___ STUDY MATERIAL ___
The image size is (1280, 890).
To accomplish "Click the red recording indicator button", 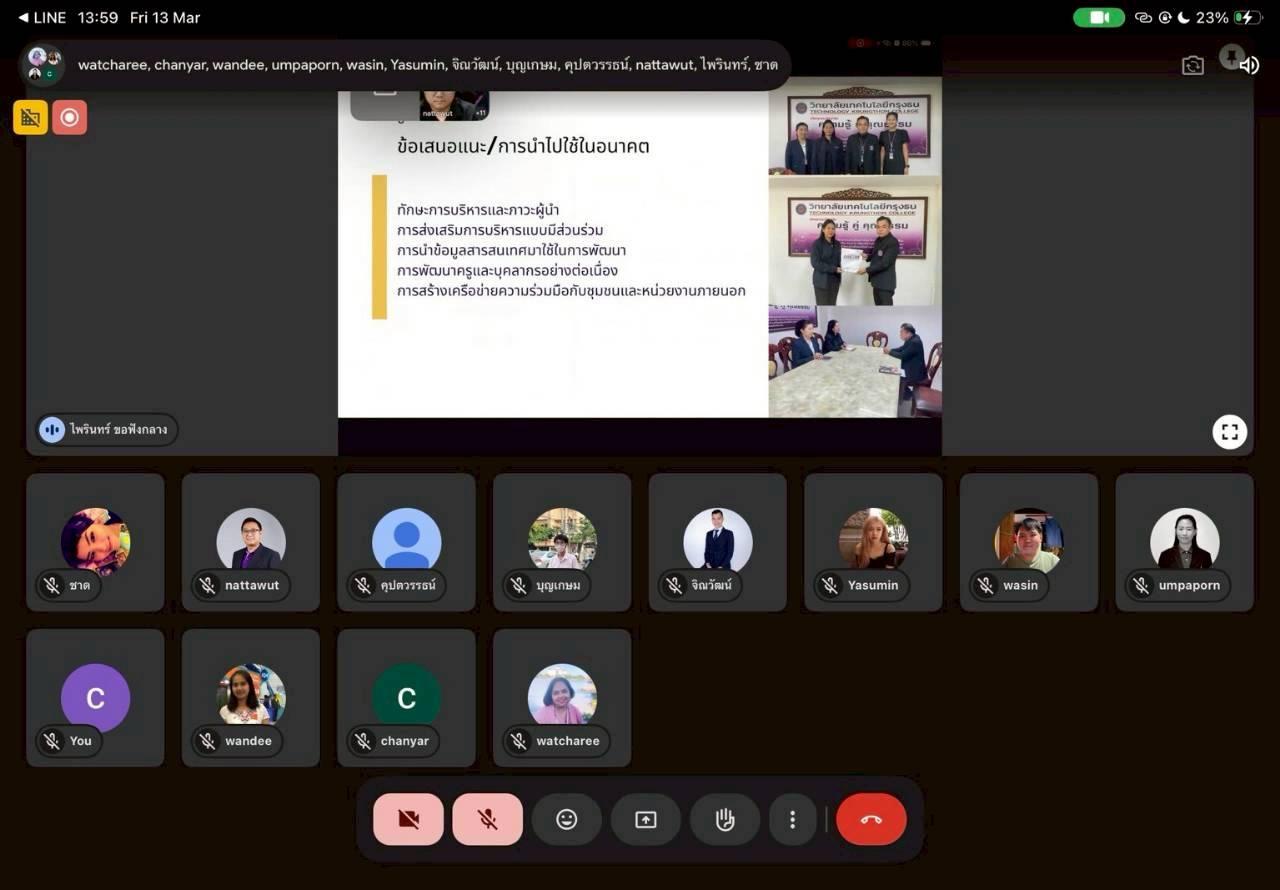I will [x=69, y=117].
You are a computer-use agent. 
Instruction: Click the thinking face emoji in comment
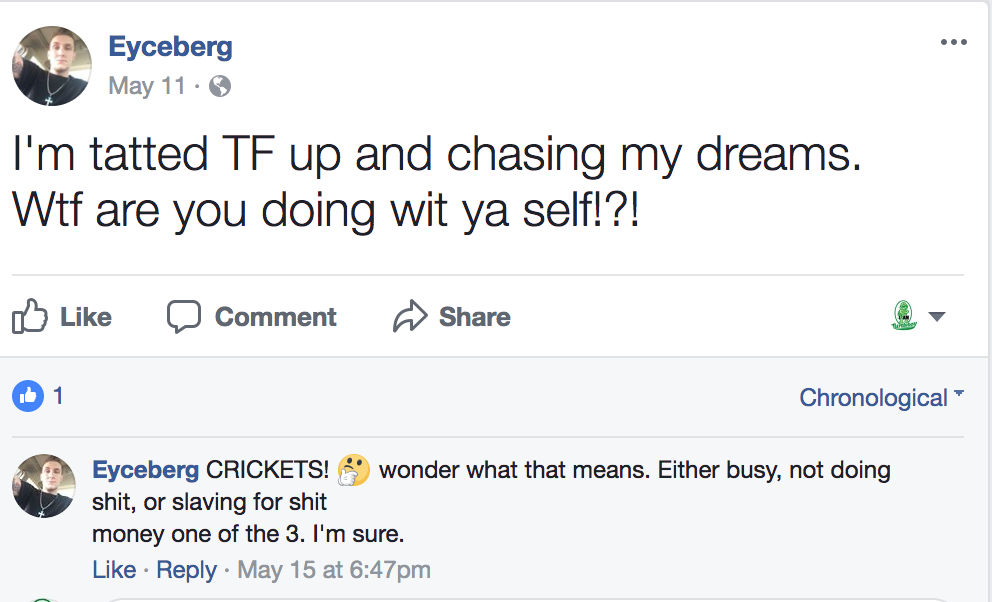click(x=354, y=470)
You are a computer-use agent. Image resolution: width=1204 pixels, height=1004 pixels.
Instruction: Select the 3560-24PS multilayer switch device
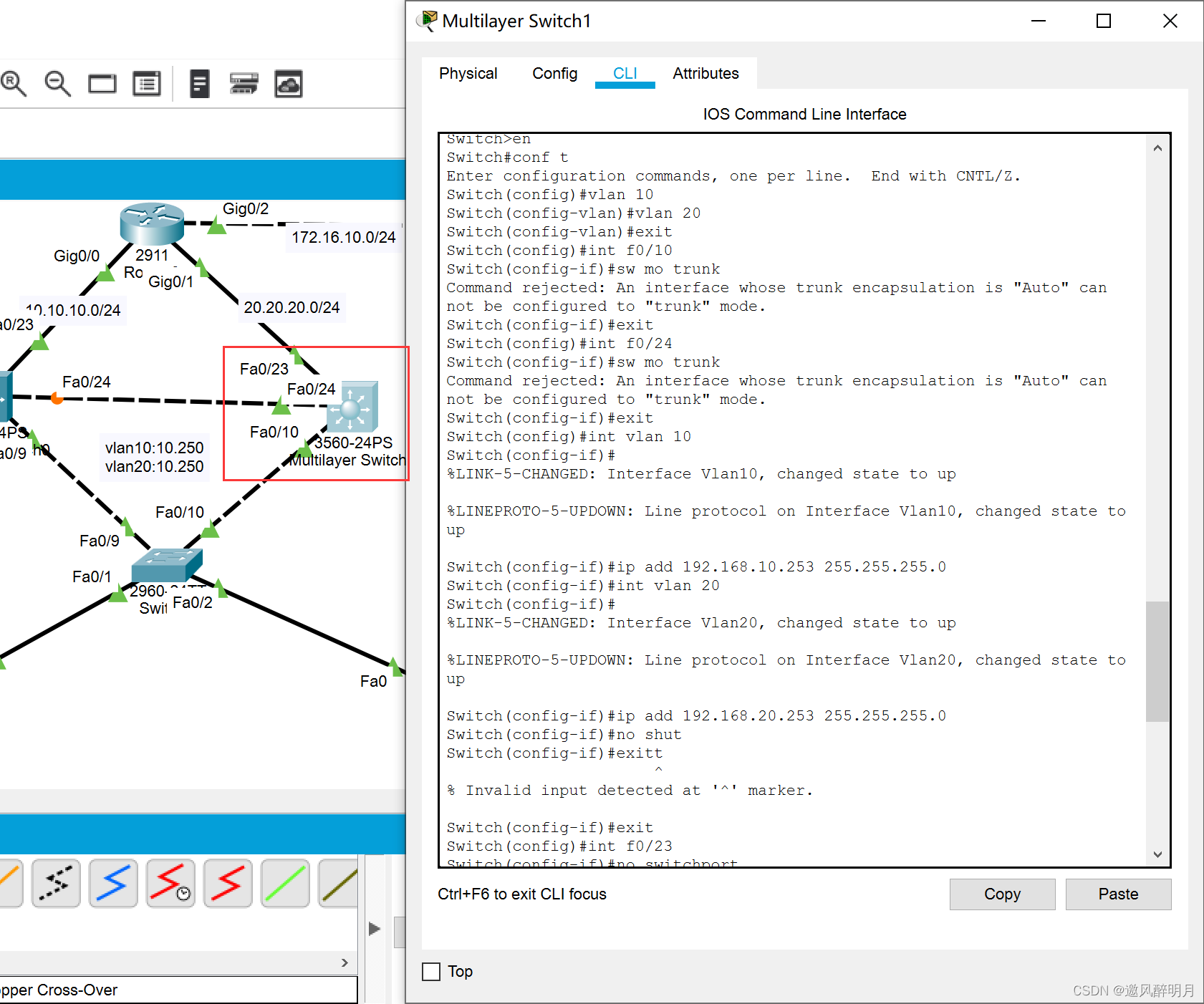click(x=352, y=407)
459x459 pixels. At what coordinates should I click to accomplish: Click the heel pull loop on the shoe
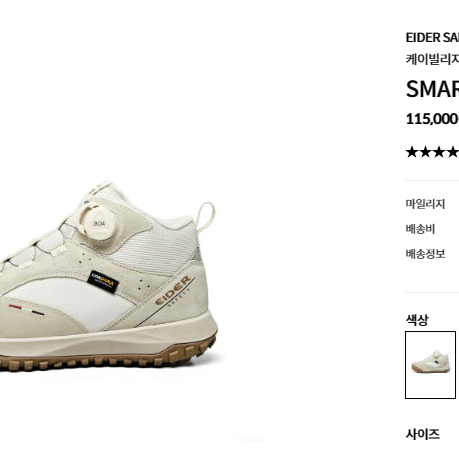coord(205,217)
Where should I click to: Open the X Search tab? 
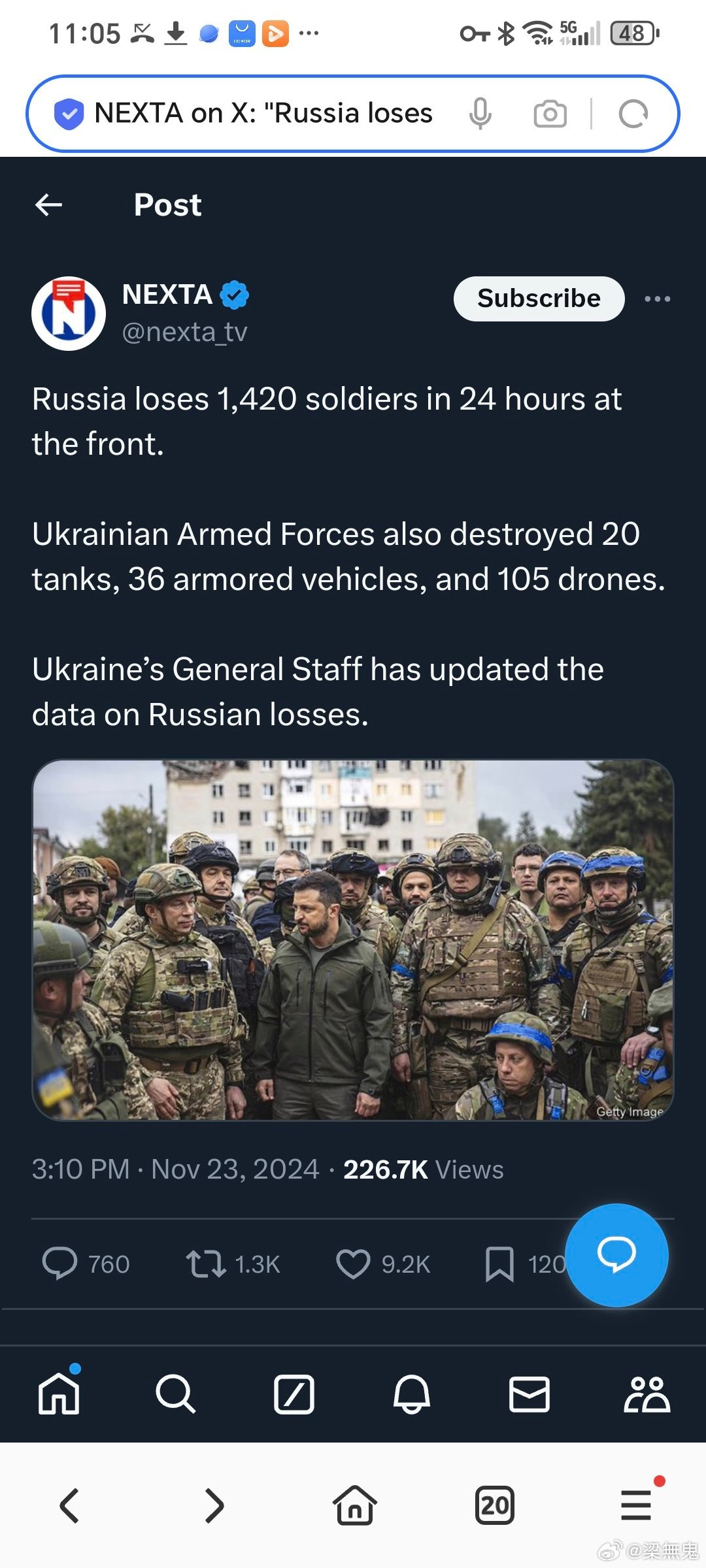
___
AIM OF THE EXERCISE:
Lines from the entries that contain the string "agent" are what must be copied.

EXERCISE RESULT:
You are a computer-use agent. 
You are a computer-use agent. Image resolution: width=1204 pixels, height=1004 pixels.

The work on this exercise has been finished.